## WORK ORDER 1
In the report on coalition strikes in Yemen, how many ballistic missiles did Saudi Arabia say it intercepted on Sunday?
## WORK ORDER 2
Rewrite everything from "An airbase close" down to "one resident said." in the report on coalition strikes in Yemen, replacing "Sanaa" with "Sana'a".
## WORK ORDER 3
Write the next part of the report on coalition strikes in Yemen, picking up after its final sentence.
____ DOCUMENT EXTRACT
The Saudi-led Arab coalition fighting in Yemen launched on Monday several strikes targeting military bases belonging to Houthi rebels in Sanaa.
The attacks came in response to Houthi missile and drone attacks on Saudi Arabia.
Saudi Arabia on Sunday said it had intercepted two ballistic missiles targeting Riyadh and Jizan, part of a drone and missile attack conducted by the Iran-backed rebels.
The coalition statement followed reports of three explosions in the capital.
“The operation was aimed at destroying legitimate military targeting including Houthi ballistic batteries which threaten civilian lives,” the coalition said in a statement.
An airbase close to Sanaa airport was hit as well as loud explosions were heard across the capital.
The coalition vowed to take “strict measures against intentional rebel violations by targeting innocent civilians.”
Precautionary measures were taken to prevent any collateral damage, it said.
Residents in Sanaa told The National there were more than a dozen coalition airstrikes on the capital.
“We heard about eight strikes at around one this afternoon of huge explosions in Sanaa airport, others targeted Al Hafa camp located in the Noqoum mountains in the south,” one resident said.
________
____ EXERCISE DATA
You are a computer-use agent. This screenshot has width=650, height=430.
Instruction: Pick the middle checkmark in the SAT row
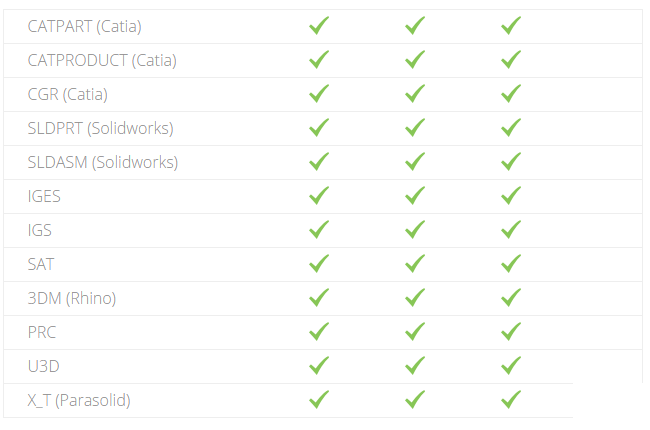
________
____ EXERCISE DATA
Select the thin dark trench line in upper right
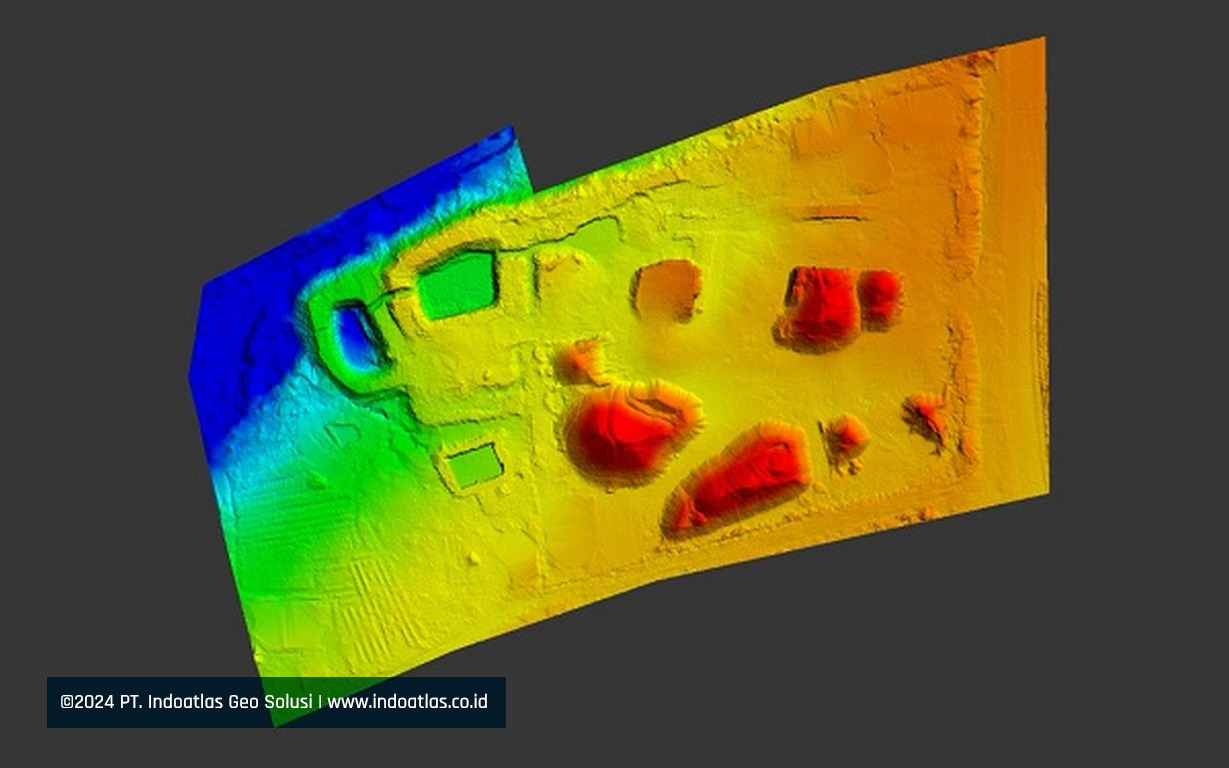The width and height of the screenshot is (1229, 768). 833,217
________
____ EXERCISE DATA
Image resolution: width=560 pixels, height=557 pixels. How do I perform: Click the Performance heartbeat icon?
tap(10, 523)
________
## EXERCISE RESPONSE 1
Two, targeting Riyadh and Jizan.

## EXERCISE RESPONSE 2
An airbase close to Sana'a airport was hit as well as loud explosions were heard across the capital.
The coalition vowed to take “strict measures against intentional rebel violations by targeting innocent civilians.”
Precautionary measures were taken to prevent any collateral damage, it said.
Residents in Sana'a told The National there were more than a dozen coalition airstrikes on the capital.
“We heard about eight strikes at around one this afternoon of huge explosions in Sana'a airport, others targeted Al Hafa camp located in the Noqoum mountains in the south,” one resident said.

## EXERCISE RESPONSE 3
Al Hafa camp is known to be one of the rebel’s most strategic military sites.
Strikes also targeted rebel military sites in Faj Atan mountain and Al Nahdein area in southern Sanaa, the resident said.
“We have not heard such explosions in months, they were huge, it seems that some strikes targeted a weapon depot as it was followed by a chain of explosions,” a resident in southern Sanaa said.
Yemen has been mired in conflict since the Houthis ousted the government from power in the capital, Sanaa, in late 2014. The group still controls most major urban centres despite years of war.
Coalition spokesman Turki Al Maliki said the rebels are using the outbreak of coronavirus in the region to target innocent civilians in Saudi Arabia.
“The kingdom is strong with its leadership, people, and armed forces and will not allow the Houthis to reach their targets,” Mr Al Maliki said during a press conference on Sunday.
By conducting these strikes the rebels show they want “to take no part in Yemen’s political or social developments,” he said.
Under international humanitarian law, Saudi Arabia has the right to protect its citizens, he said.
The developments follows the welcoming of a UN ceasefire agreed by the warring parties on Thursday.
It was pushed through to help fight the coronavirus outbreak.
UN Special Envoy to Yemen, Martin Griffiths, reiterated the call for an immediate cessation of hostilities to build momentum for a nationwide ceasefire.
"Yemen needs its leaders to focus every minute of their time on averting and mitigating the potentially disastrous consequences of a Covid-19 outbreak," Mr Griffiths said in a statement on Sunday, referring to the respiratory illness that coronavirus can cause.
Yemen has not officially recorded any cases of the virus.